How to complete this task => Scan the records beneath this line for the line holding "At what coordinates should I click to accomplish: Click the chat" and the line holding "Click the API Response scrollbar thumb", then transcribe exactly those two and all lines between.

*** Task data ***

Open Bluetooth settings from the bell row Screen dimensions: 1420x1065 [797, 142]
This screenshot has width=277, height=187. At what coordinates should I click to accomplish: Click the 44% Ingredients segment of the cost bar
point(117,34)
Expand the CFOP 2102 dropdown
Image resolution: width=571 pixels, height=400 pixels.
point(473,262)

***
*** Task data ***

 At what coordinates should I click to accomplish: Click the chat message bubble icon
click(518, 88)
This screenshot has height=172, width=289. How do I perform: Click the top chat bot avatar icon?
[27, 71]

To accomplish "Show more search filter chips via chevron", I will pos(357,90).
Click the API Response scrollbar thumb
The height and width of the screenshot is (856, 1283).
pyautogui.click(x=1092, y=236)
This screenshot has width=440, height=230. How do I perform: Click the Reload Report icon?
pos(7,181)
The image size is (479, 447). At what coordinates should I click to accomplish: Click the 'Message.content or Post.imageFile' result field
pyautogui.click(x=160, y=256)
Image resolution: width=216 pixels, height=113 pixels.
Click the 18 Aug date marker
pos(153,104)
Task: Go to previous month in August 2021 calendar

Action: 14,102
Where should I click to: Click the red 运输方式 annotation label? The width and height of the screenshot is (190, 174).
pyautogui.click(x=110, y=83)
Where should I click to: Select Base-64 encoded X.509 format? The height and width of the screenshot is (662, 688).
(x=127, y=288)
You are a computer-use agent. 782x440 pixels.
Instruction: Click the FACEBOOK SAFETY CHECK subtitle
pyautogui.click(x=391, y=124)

***

Exercise result =>
 At what coordinates should I click to accomplish: Click the chat message bubble icon
click(518, 88)
This screenshot has height=172, width=289. How do I perform: Click the top chat bot avatar icon?
[27, 71]

To accomplish "Show more search filter chips via chevron", I will pos(357,90).
Click the API Response scrollbar thumb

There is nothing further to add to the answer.